Micro/nano robotics and their applications in cancer therapy have significant potentials for commercial exploitation. Till now, there are 7 patents applications have been filed. We have put more efforts on the dissemination and exploitation of the project achievements e.g. workshops, seminars, and conferences. Especially, through the industrial partner’s contribution, the further exploitation of the developed techniques has been implemented to benefit the end-users. Based on the research achievement and outcomes, a spin-off company 'Changli Nano-Biology Ltd’ has been establihsed for the production of atomic force microscopy and applications in biology.

The broad modulus range nanomechanical mapping AFM has been developed for measurement and characterisation of cells and soft materials. This approach not only successfully drives the softest commercial probe for mapping extremely soft samples in liquid but also provides an indentation force of hundreds of nanonewtons for stiff samples with a soft probe for mapping extremely soft samples in liquid but also provides an indentation force of hundreds of nanonewtons for stiff samples with a soft probe. Features of direct measurements of the indentation force and depth can unify the elastic modulus range up to four orders of magnitude using a single probe. This approach can be particularly useful for analysing heterogeneous samples with large elastic modulus variations in multi-environments. In situ monitoring of the nanomechanical properties of cancer cells has been studied using the developed AFM technique. The Scanning Ion Conductance Microscopy has been developed and utilized for the cell topography and electric property measurement.

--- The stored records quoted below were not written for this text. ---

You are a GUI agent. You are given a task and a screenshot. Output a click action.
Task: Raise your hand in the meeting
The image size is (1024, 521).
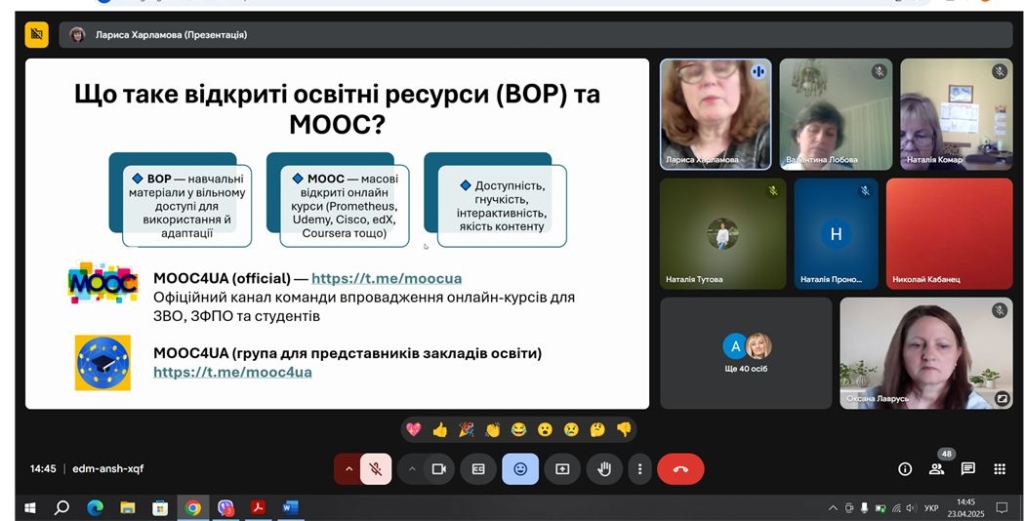(604, 468)
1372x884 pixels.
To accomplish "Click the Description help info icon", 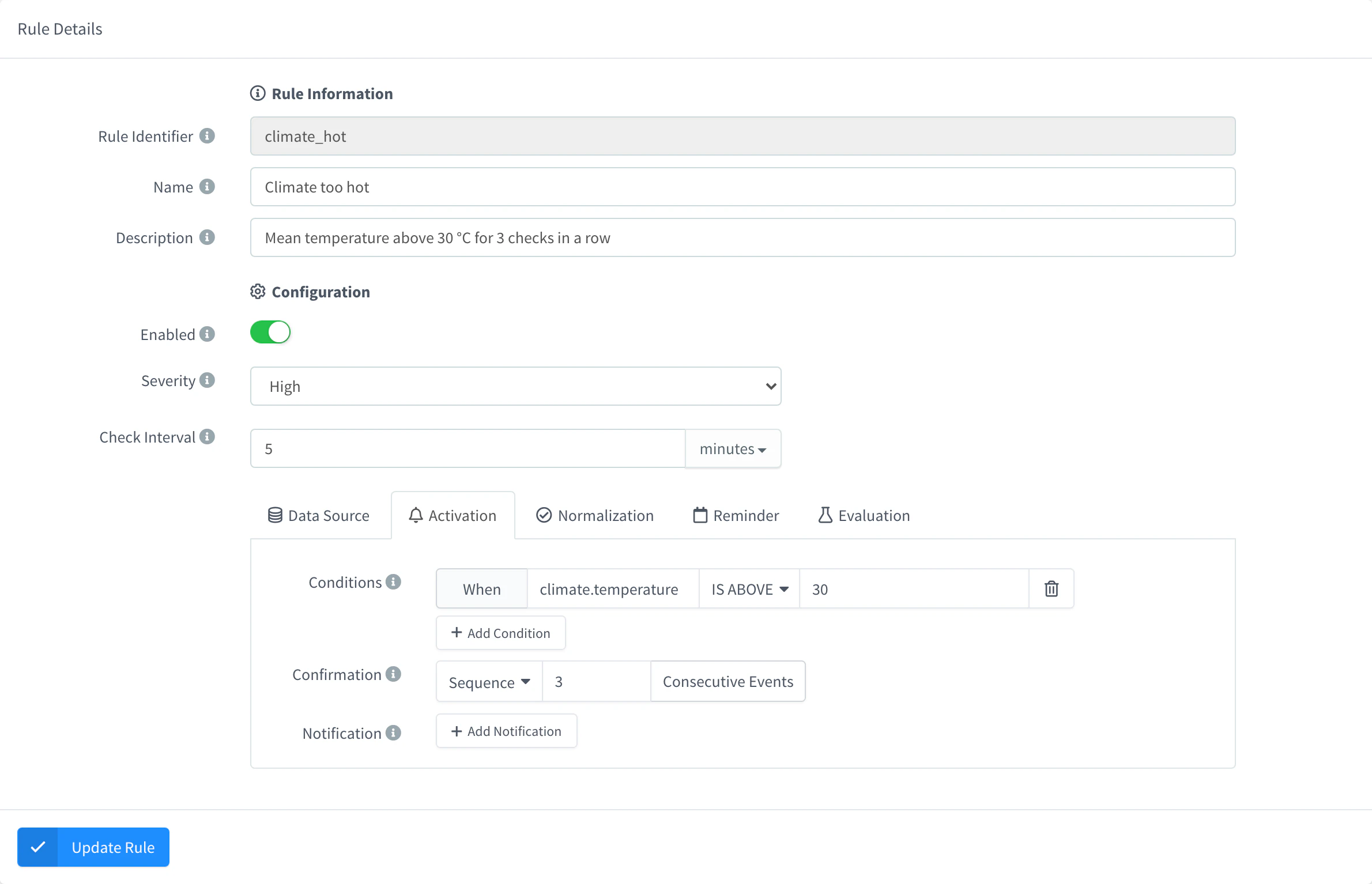I will [207, 237].
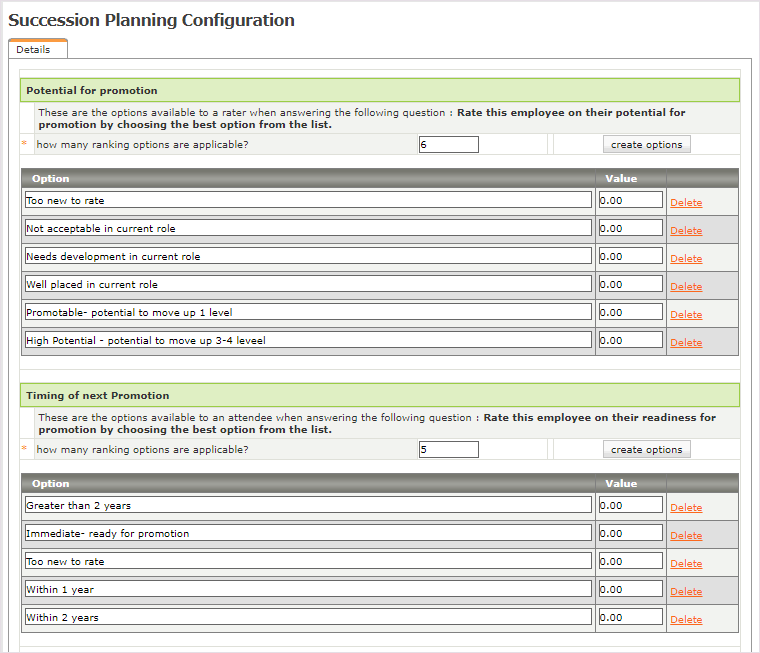Click create options for Potential for promotion
The height and width of the screenshot is (653, 760).
pos(646,145)

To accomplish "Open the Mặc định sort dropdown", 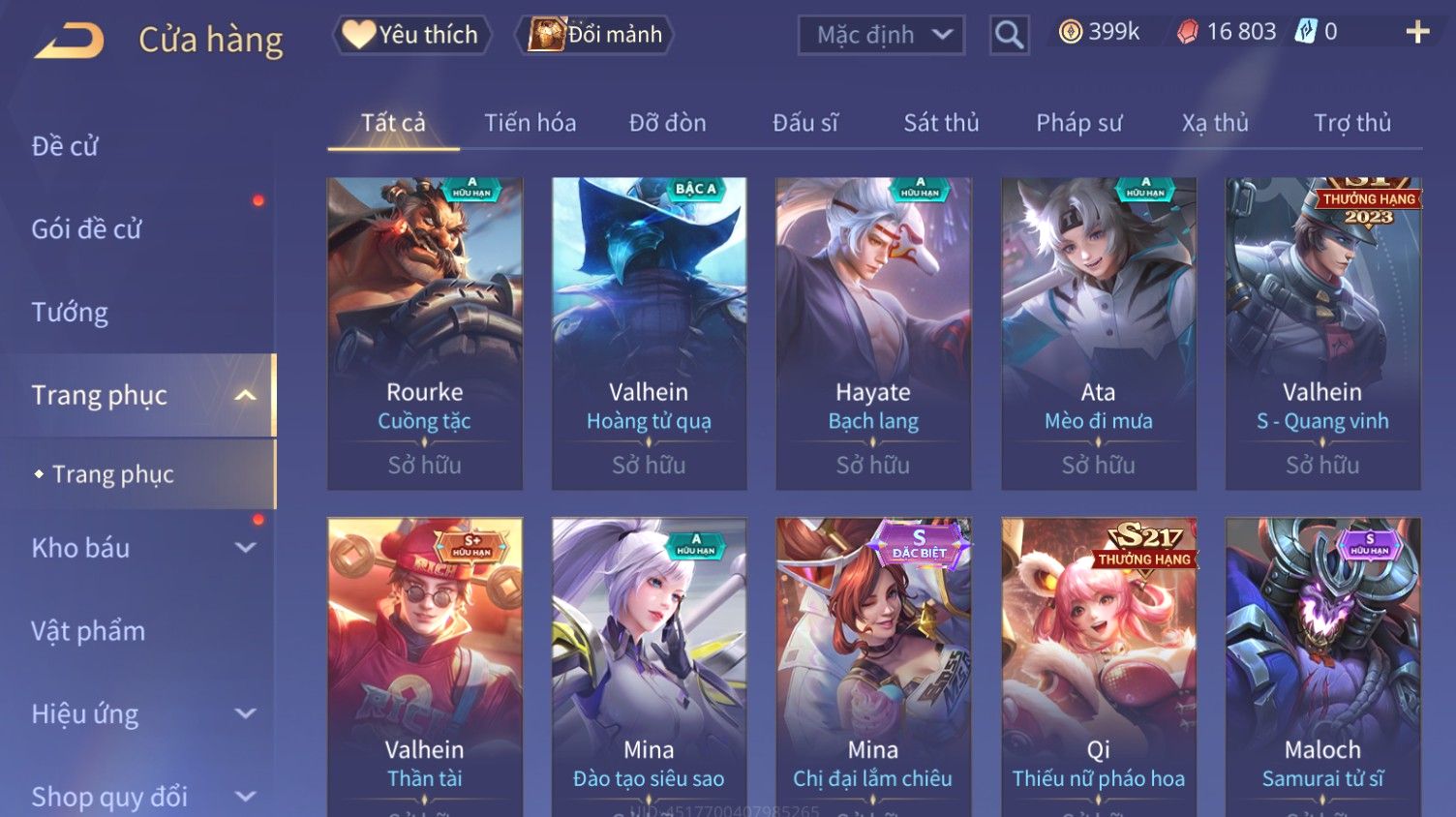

The physiomechanical characteristics of single cancer cell under different external mechanical and chemical stumuli have been extensively investigated by use of the developed micro/nano robotics and automation technologies. The relationships between the single cell behavior and the external stimuli have been established. These obtained knowledge and techniques have pave the way for drug screen and single cell diagnosis and therapy of cancers, which is one of the leading cause of death. The opportunities for correlative mapping of single cells at the nanoscale are huge and they could lead to a new tool for clinical diagnosis. The achived technical results of this project will be of considerable potential benefit to the nanoscopy, nanorobotics, photonic, sensing and biomedical communities in areas of key strength for EU industry.